I’ve decided that a lot of my stress has come from being in limbo from a few things in my career, and that’s stressing me because I’ve not gone one way or another yet.
 
so what’s changing, nothing much really, I’m just going to be a self-published author instead of a publishing company one.
 
I know this seems like I’m adding stress to myself, but I’m honestly not. I like the control. I like the nitty gritty and when I find an editor that works well with me I’m more than sure that will leave as well, because I’ll be in good hands and if not, I’ll find someone else.
 
I also like the fact that I don’t have to rush or anything (not that I do where I am) and that I’ve not got to second guess myself about what I am or am not allowed to say about my own work.
I like… okay, there are things I’m not happy about when it’s come to being in a company, it’s not their fault, they have been great, it just doesn’t seem to be where I need to be, and that’s that.

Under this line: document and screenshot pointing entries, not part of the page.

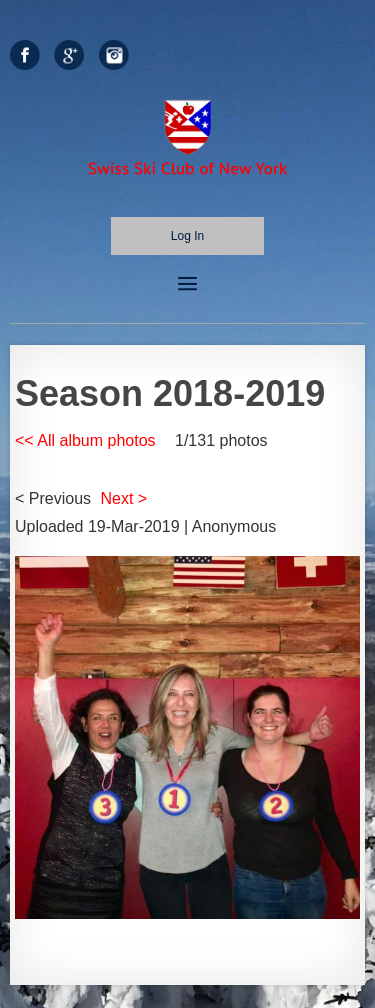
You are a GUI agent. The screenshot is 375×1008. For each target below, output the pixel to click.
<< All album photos (85, 440)
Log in (187, 236)
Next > (124, 498)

Honestly, people, I’m not leaving extasybooks, I like being there, but I just want more control over my books.
 
I now it’s not a surprise I’ve been swinging this way for a long time now, but it’s hasn’t been until this week that I’ve put my foot down and I’ve started the necessary steps towards it. learnt what I needed to learn and when I have this next book finished (horror) It’s going to be the book I use, along with a few short stories, to find myself a editor.
I’m actually really looking forward to it all. If I’m honest, more than I have been able anything that’s happened with my through the year, so I guess that’s saying a lot.
 
I still have a series that will go through a publisher – well two at the moment, maybe more when we get into the swing of writing.
·           My Moonlit Wolves will start with extasybooks, and I’m planning on continuing with the series, trying for one book ever 3 months, but don’t hold your breath I can’t even seem to finish book 8.
·           My co-author work with NJ Nielsen will be going with, I believe we are going to try Fireborn Publishing but I’m honestly not 100% sure on that one yet. And we have a few things we want to work on together which will all go that way.
 
I have everything set up, all I have to do is write and then we can get on the editing way. I believe I’m going to be trying Cool Beans Publishing & Editing first. However, I haven’t really looked completely into either company, only the first pages, type things, so the other one that’s on my list (so far) is Ally Editorial Services. And yes this is because they were the suggestions from, but I will take them and see where it leads, but what I’ve seen I’m happy about so it’ll all depend on what a deeper search brings up.
 
I’ve also got myself a new Avatar, which is much more professional looking, and I love, even if that means patting my own back.
 
Lastly I’m going to need a website, or I want one, but I’ve got that one covered to by my brother-in-law, so walla, how much better do I feel now that I’ve got a lot more control over things… heaps.
 
So thanks everyone for listening and I’m hoping this will be the last depressing post for a while.